An elephant sitting still est un film exceptionnel à tous les égards. Exceptionnel par sa durée déjà : près de 4 heures, entièrement justifiées, comme une plongée en chute libre dans une ville post-industrielle du Nord de la Chine. Exceptionnel aussi par sa façon d’agencer le récit autour de quatre personnages absolument bouleversants, quatre destins pris dans les mailles des injustices sociales, propulsés dans l’engrenage d’une société déshumanisée. Exceptionnel car rarement un premier film parvient à imposer une telle trempe, une telle intensité dans sa mise en scène, toujours au plus près de ses personnages et de leurs déplacements grâce à une caméra aussi fluide que précise.
Exceptionnel enfin – comment ne pas l’évoquer ? – car son jeune réalisateur Hu Bo s’est suicidé à l’âge de 29 ans et qu’il est impossible de ne pas concevoir son film comme une lettre ouverte, un cri poussé à la face d’un monde inacceptable. La noirceur est partout dans cette ville recouverte d’une chape de brouillard permanent : entre les êtres, dans l’agitation des rues, dans les fissures des immeubles pourris. Pourtant le film s’attache inlassablement à ses quatre personnages, à l’affût de traces d’amour et d’une perspective pour sortir de cette ville-labyrinthe étourdissante. Et parfois, de cette toile funeste, se libèrent un geste, une parole ou un regard. Ceux-là, comme jaillis du néant, brillent d’un éclat inoubliable.
Quatre destins, donc, scellés le temps d’une journée ordinaire. Wang Jin, grand-père partageant le trop petit toit d’une famille égo-centrée qui veut le mettre en maison de retraite. Avec pour seul argument le prétexte qu’il ne pourrait y emmener son chien, l’homme échappe encore un peu au placement et profite de l’affection de sa petite-fille. Son voisin de palier, l’adolescent Wei Bu, a lui des déboires avec la petite frappe du lycée depuis que son meilleur ami subit des intimidations pour un vol de téléphone portable qu’il n’a pas commis. Quant à sa camarade de classe, Huang Ling, elle voit sa réputation salie depuis que sa relation avec le directeur adjoint du lycée a été révélée au sein de l’établissement. Ce matin-là, les choses vont s’accélérer lorsque Wei Bu, prenant la défense de son ami, fait chuter gravement leur persécuteur dans les escaliers du lycée. Dès lors, les deux amis auront affaire au grand-frère du blessé, Zhang Yu, véritable caïd du quartier, lui-même en proie à une immense déception amoureuse.

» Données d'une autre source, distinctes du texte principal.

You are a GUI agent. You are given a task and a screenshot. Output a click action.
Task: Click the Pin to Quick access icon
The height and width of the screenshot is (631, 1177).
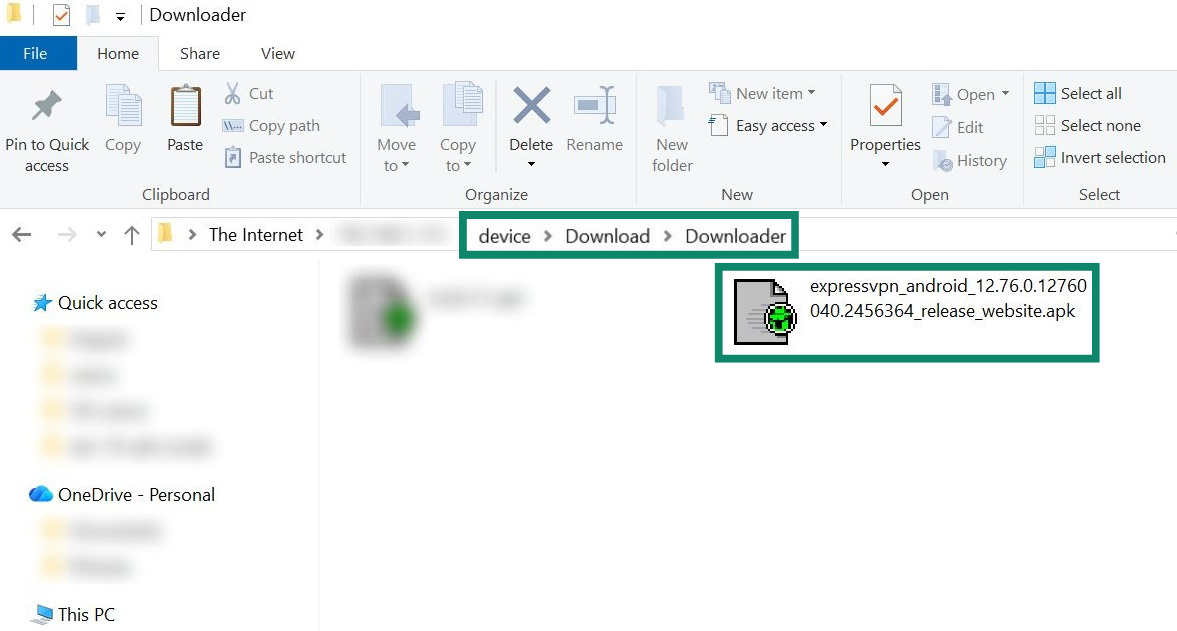click(46, 106)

De multiples recoupements vont amener ces personnages à se rencontrer, s’affronter ou partager un bout de chemin. Mais plus encore, c’est dans une lente convergence que leurs histoires vont se nouer. Car tous ont entendu dire que dans la ville de Manzhouli, non loin de là, un éléphant de cirque reste toute la journée assis, immobile et insensible à la fureur du monde qui l’entoure. Dès lors, chacun cherche à quitter cette ville infernale qui se referme sur eux et voit dans Manzhouli la promesse d’échapper à la condition qui est la leur.
An elephant sitting still est un film brut, entier, sans concession. Ses longs travellings, accrochés au dos des quatre personnages en perpétuel mouvement, dessinent une déambulation sans fin à la recherche d’une issue. Et quand, au bout de leur course, la caméra se braque sur eux, il devient alors impossible d’oublier leurs visages rivés sur un horizon brumeux. A la souffrance du monde, Hu Bo oppose la beauté d’une poésie crépusculaire. Ce film à nul autre pareil marque l’éclosion d’un cinéaste virtuose en même temps que son chant du cygne. Exceptionnel, décidément.